There are other features in the method which we have used for creation of Morphosis; however, due to their experimental nature they have not been explained here. The basic idea behind these features is to define some linear operations which will be applied to the different synthesis parameters for the duration of the cell. For example, the frequency factor in all the presented examples stayed constant for the duration of every cell. One can imagine a frequency envelope which could be applied to the frequency value of every cell. The parameters for the frequency envelope would themselves go through the system's development process.
Currently all the development processes in the system are deterministic. Even though adding random elements may have seemed to be an interesting addition to the features of the system, we believed that they would create paths of development which would be hard to understand. However, once the current state of the system is better understood, the system could be used for organizing chance operations, and perhaps adding some flavor of a process would in fact enrich the system.
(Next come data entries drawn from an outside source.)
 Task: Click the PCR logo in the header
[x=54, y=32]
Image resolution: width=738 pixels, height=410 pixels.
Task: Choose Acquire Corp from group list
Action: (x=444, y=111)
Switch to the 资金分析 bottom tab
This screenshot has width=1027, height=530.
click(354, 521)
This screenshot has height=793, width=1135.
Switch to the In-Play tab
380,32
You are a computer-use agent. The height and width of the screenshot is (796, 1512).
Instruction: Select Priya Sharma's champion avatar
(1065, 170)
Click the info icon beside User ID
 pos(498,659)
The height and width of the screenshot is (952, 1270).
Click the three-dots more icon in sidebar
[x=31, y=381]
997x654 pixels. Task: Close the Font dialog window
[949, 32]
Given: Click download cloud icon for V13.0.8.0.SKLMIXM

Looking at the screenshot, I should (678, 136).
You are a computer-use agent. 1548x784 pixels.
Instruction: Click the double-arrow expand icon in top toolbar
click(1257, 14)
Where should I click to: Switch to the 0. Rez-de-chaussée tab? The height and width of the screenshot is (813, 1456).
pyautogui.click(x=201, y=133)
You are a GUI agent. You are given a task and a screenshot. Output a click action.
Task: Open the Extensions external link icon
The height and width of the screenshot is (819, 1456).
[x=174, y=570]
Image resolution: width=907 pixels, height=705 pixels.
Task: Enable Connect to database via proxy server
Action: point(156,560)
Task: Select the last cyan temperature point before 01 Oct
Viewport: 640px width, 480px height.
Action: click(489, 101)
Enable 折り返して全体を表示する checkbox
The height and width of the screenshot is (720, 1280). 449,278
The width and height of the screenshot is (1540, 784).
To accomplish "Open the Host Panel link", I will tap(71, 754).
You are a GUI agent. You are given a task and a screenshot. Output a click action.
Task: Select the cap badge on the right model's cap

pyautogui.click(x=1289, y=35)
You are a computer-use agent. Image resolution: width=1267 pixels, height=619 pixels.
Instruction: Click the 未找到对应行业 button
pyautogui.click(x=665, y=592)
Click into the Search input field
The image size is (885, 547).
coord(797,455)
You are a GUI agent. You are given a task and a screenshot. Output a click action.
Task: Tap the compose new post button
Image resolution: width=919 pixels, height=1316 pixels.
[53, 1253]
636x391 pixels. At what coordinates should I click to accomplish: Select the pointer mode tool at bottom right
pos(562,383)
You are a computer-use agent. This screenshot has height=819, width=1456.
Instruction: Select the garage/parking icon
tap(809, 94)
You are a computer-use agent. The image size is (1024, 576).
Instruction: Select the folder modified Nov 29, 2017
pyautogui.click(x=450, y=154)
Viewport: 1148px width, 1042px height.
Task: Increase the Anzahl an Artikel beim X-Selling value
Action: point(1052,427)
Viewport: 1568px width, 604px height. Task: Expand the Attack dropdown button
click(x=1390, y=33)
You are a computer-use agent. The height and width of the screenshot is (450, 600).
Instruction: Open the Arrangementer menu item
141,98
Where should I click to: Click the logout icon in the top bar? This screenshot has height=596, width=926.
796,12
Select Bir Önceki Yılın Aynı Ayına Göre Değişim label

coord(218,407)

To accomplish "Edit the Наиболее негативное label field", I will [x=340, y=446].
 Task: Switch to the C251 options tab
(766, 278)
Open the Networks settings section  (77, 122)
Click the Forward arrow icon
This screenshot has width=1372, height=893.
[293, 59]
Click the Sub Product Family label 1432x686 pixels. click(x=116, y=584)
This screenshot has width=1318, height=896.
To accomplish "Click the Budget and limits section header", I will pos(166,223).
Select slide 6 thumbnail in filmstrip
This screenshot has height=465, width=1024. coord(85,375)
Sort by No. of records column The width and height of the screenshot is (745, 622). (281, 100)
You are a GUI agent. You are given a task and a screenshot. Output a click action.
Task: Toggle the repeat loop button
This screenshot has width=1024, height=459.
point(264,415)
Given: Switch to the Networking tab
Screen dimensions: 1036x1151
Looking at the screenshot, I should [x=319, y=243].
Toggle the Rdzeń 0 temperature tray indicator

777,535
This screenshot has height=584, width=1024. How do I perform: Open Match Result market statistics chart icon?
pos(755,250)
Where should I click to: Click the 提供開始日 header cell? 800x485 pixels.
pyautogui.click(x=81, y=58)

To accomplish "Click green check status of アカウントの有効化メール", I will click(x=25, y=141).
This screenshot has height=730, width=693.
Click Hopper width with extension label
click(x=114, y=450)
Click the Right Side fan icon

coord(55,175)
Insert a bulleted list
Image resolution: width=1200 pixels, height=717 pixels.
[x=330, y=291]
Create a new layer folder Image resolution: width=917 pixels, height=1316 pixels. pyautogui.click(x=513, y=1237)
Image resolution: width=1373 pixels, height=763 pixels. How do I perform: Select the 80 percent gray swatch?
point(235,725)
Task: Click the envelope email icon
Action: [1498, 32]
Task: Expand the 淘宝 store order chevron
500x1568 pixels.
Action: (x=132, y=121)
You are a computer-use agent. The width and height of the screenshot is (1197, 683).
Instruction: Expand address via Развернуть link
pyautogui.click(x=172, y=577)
It is easy to create self-similar structures; however, not every self-similar structure is musically interesting. In fact, most of the presented examples have been arrived at after many hours of searching and tuning. At first, the behavior of the system seemed very erratic the reason being that it performs massive amounts of related operations on the initial structures. Most parameters can take on different roles at the same time. For example, consider the parameter for time segmentation. When we apply a ``window'' to every cell, the shape of this ``window'' is scaled to fit the duration of the cell. Thus, the frequency in which the window is played in every cell is inversely proportional to the duration of the cell. Therefore, the time segmentation factor defines a plexus of time-frequency relationships. The frequency factor can also act as two different agents as well. When we define a frequency factor in the low frequency region (e.g., 0.1 to 2 Hz) depending on the shape of our lookup ``table'', this factor can actually behave as an amplitude window. For example, the shape of a sinusoid at the frequency of 0.25 Hz and phase of zero can act as a fade-in structure in a cell whose duration is 1 second. Thus, small changes to the initial conditions could result in drastic perceptual differences. This situation can best be thought of as the ``Butterfly Effect'' which is described by Glieck as[14, page 8]:
In weather, for example, this translates into what is half-jokingly known as the Butterfly Effect -- the notion that a butterfly stirring the air today in Peking can transform storm systems next month in New York.Sensitivity to initial conditions is a characteristic of chaotic systems.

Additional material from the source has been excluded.